• The task
Apart from the pictures, which must be omitted, restate the data exactly.

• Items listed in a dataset
# # # #

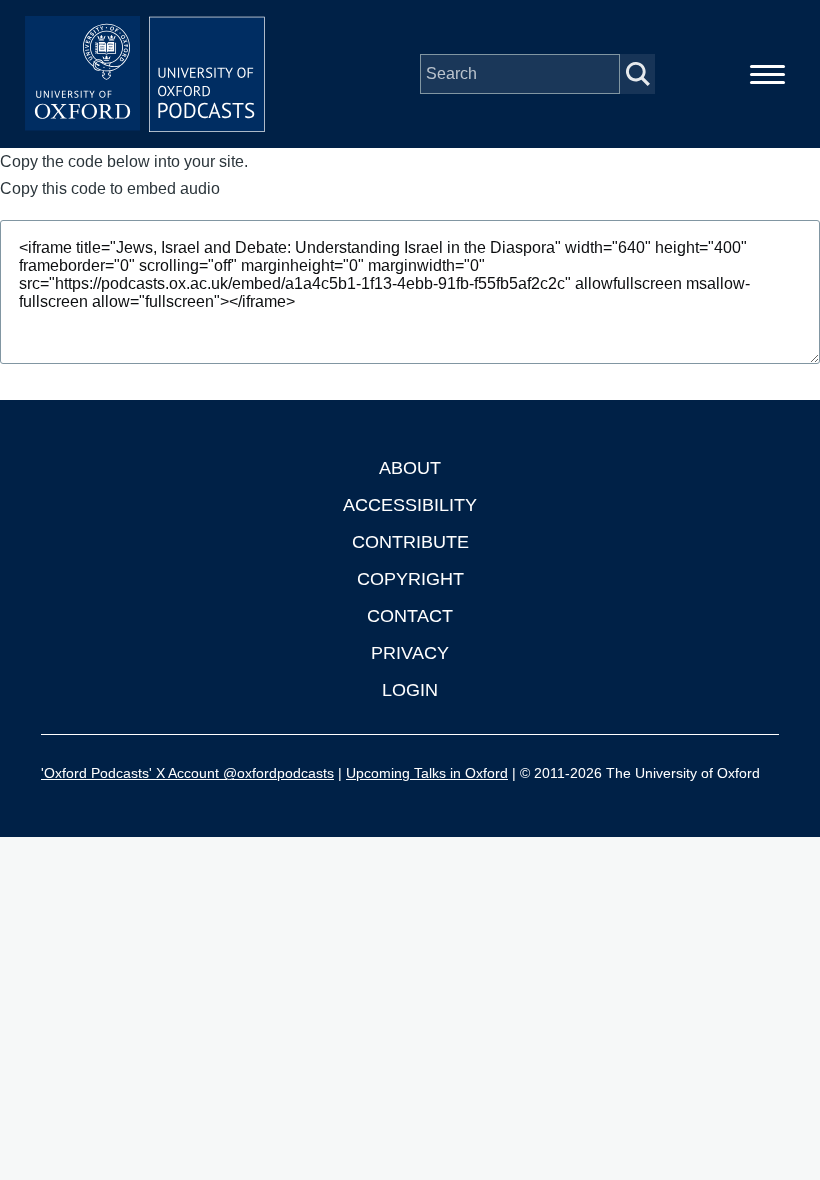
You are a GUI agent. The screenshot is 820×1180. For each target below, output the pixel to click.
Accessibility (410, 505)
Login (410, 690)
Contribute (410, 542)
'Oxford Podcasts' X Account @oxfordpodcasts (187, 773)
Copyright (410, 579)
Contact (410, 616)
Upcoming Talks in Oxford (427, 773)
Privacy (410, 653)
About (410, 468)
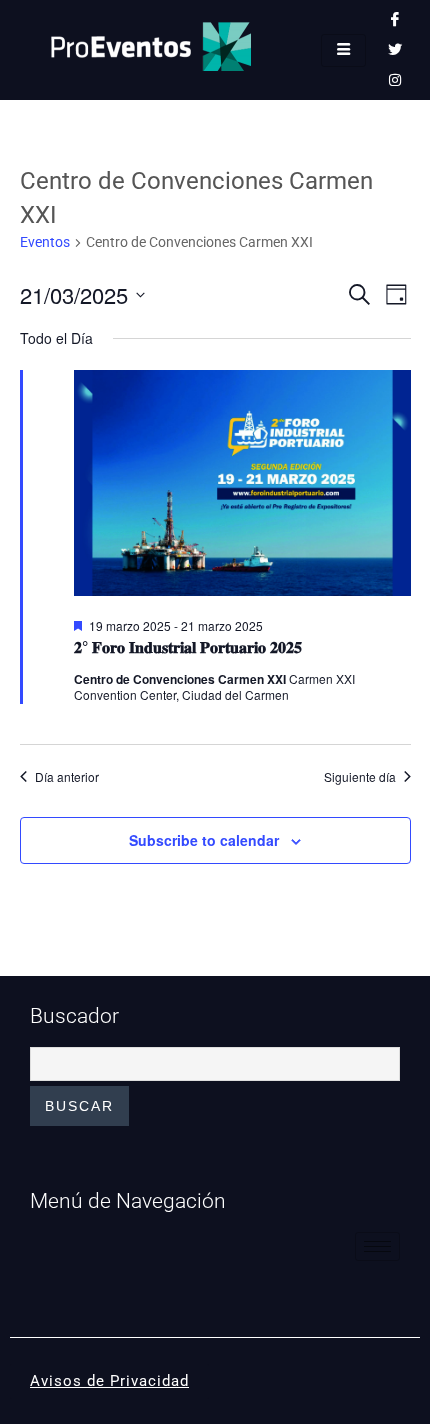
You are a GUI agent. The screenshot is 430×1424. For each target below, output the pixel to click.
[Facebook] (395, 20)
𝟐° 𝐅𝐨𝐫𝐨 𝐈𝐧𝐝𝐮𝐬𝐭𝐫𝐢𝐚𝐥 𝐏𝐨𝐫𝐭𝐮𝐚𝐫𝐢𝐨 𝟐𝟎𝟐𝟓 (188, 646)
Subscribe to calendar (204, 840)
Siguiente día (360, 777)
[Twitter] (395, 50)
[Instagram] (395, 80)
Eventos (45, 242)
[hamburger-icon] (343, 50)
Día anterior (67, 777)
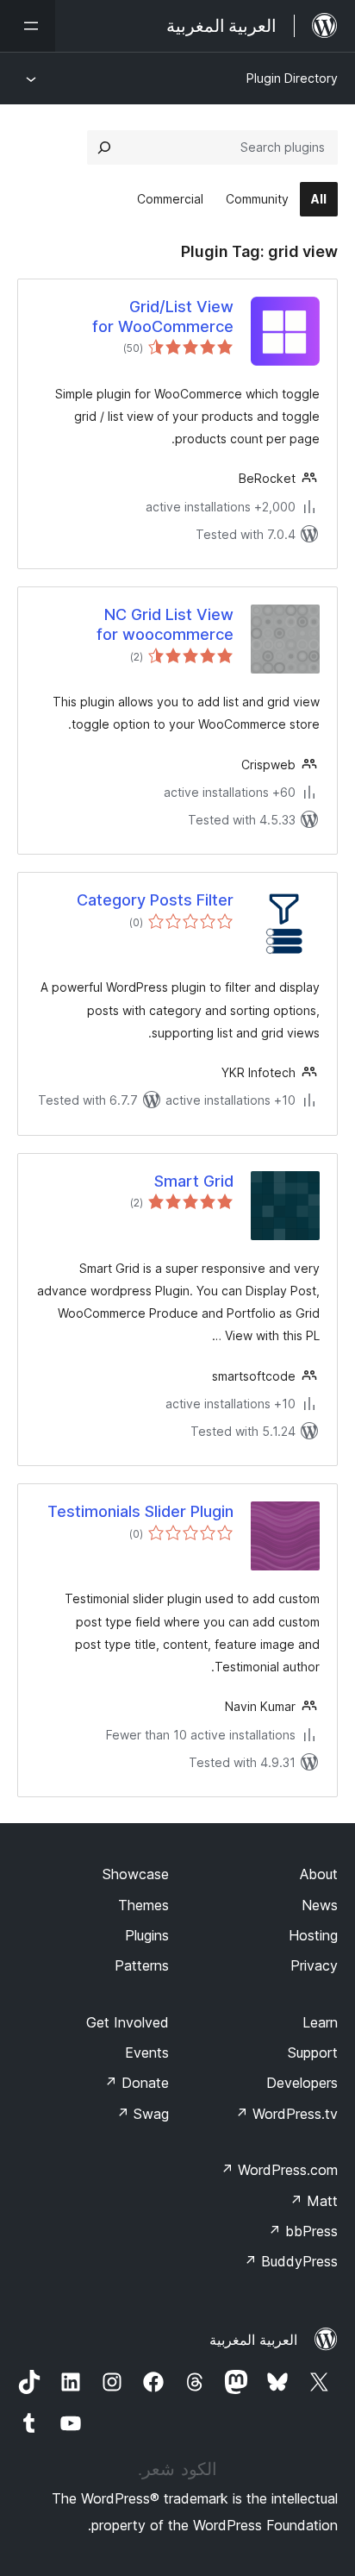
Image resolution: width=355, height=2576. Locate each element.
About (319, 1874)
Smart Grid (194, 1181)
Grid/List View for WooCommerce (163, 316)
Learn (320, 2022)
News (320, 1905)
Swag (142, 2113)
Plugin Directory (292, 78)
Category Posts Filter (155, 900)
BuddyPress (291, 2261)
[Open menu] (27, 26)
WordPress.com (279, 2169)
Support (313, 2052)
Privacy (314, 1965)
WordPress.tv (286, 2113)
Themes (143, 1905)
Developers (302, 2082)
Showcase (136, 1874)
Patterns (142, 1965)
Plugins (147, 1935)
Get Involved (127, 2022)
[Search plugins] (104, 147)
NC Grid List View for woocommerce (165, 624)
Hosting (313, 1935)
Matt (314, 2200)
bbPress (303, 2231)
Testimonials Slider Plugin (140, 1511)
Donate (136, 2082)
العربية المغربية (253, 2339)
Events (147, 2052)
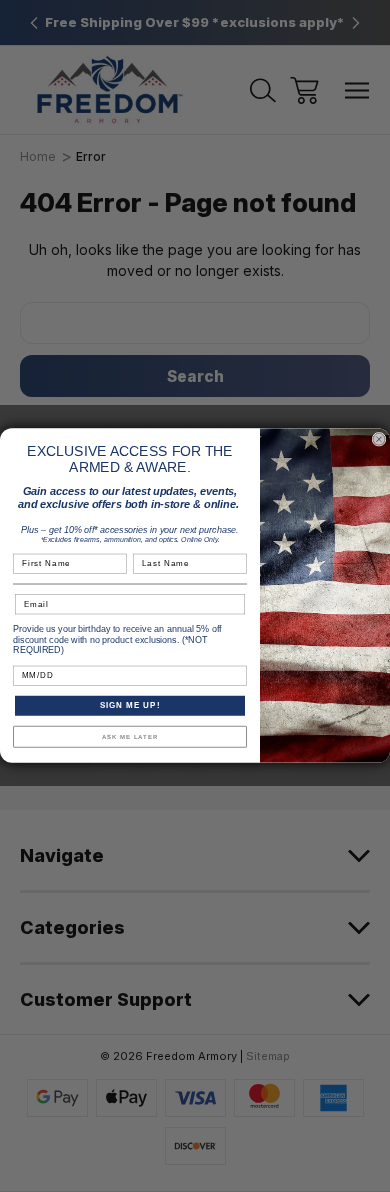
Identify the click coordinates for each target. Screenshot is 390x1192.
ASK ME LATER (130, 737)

# # # #

• Answer below
You are a GUI agent. The screenshot is 820×1180. For each target below, output the pixel to click.
Accessibility (410, 505)
Login (410, 690)
Contribute (410, 542)
'Oxford Podcasts' X Account @oxfordpodcasts (187, 773)
Copyright (410, 579)
Contact (410, 616)
Upcoming Talks in Oxford (427, 773)
Privacy (410, 653)
About (410, 468)
You are a GUI agent. The screenshot is 430×1424. For each target below, output the pixel to click.
[Facebook] (395, 20)
𝟐° 𝐅𝐨𝐫𝐨 𝐈𝐧𝐝𝐮𝐬𝐭𝐫𝐢𝐚𝐥 𝐏𝐨𝐫𝐭𝐮𝐚𝐫𝐢𝐨 𝟐𝟎𝟐𝟓 (188, 646)
Subscribe to calendar (204, 840)
Siguiente día (360, 777)
[Twitter] (395, 50)
[Instagram] (395, 80)
Eventos (45, 242)
[hamburger-icon] (343, 50)
Día anterior (67, 777)
Image resolution: width=355, height=2576. Locate each element.
About (319, 1874)
Smart Grid (194, 1181)
Grid/List View for WooCommerce (163, 316)
Learn (320, 2022)
News (320, 1905)
Swag (142, 2113)
Plugin Directory (292, 78)
Category Posts Filter (155, 900)
BuddyPress (291, 2261)
[Open menu] (27, 26)
WordPress.com (279, 2169)
Support (313, 2052)
Privacy (314, 1965)
WordPress.tv (286, 2113)
Themes (143, 1905)
Developers (302, 2082)
Showcase (136, 1874)
Patterns (142, 1965)
Plugins (147, 1935)
Get Involved (127, 2022)
[Search plugins] (104, 147)
NC Grid List View for woocommerce (165, 624)
Hosting (313, 1935)
Matt (314, 2200)
bbPress (303, 2231)
Testimonials Slider Plugin (140, 1511)
Donate (136, 2082)
العربية المغربية (253, 2339)
Events (147, 2052)
Identify the click coordinates for each target. Screenshot is 390x1192.
ASK ME LATER (130, 737)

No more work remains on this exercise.